Parents in this day and age have to figure out what their parents never had to do. So much has changed from previous generations. Parents are now raising children in a world entirely different than the one they grew up in. Once upon a time, it was expected for women to be stay-at-home mothers. Nowadays, many women are expected to balance mothering and working.

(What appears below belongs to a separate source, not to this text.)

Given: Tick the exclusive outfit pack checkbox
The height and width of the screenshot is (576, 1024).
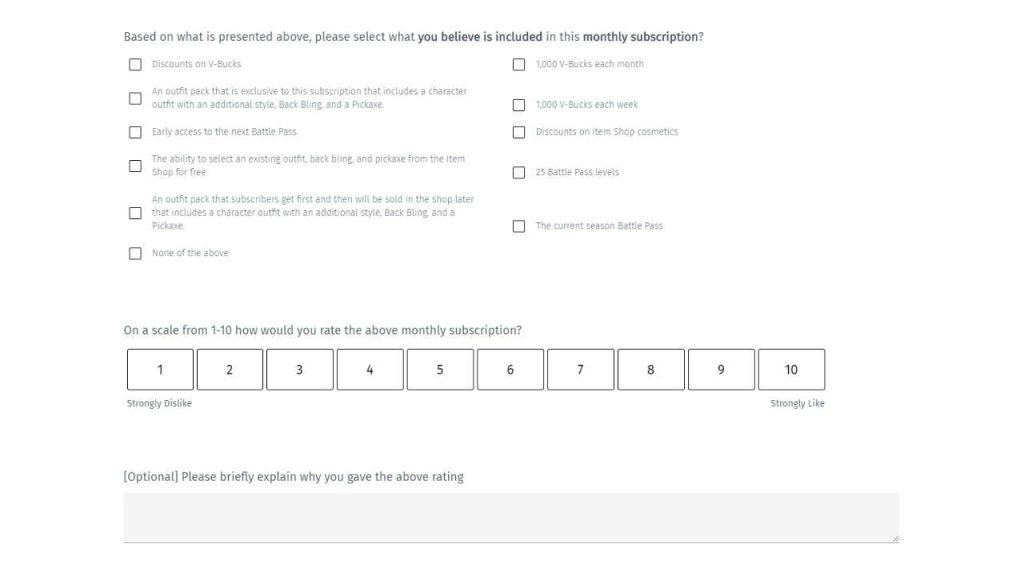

Nicole Beniamini writes about her experiences in a blog post on Working Mother. She describes her role as “a blend of what my parents had to do”. The clear-cut parental roles that dominated her childhood are gone in her adulthood as she and her husband work while they raise an adorable three-year-old girl. She describes her role as being extremely different from her mother’s. Since she didn’t grow up with a working mom, the challenges of being one are striking. Her story mimics many others. This isn’t a downplay of the hard work stay-at-home moms put in every day; it’s a reflection on how different her mother’s difficulties are compared to Nicole’s now. Also, there are challenges that she had to face that her father never did. Here are 11 Things Her Parents Never Had to Do
Miss events
Homemakers are more often than not able to attend every party, celebration, and school function. Although Nicole enjoyed having her mom around during these events, she’s pained at not being able to do the same for her child. “This year I missed my daughter’s Halloween parade…” she wrote, “and sobbed for an hour.”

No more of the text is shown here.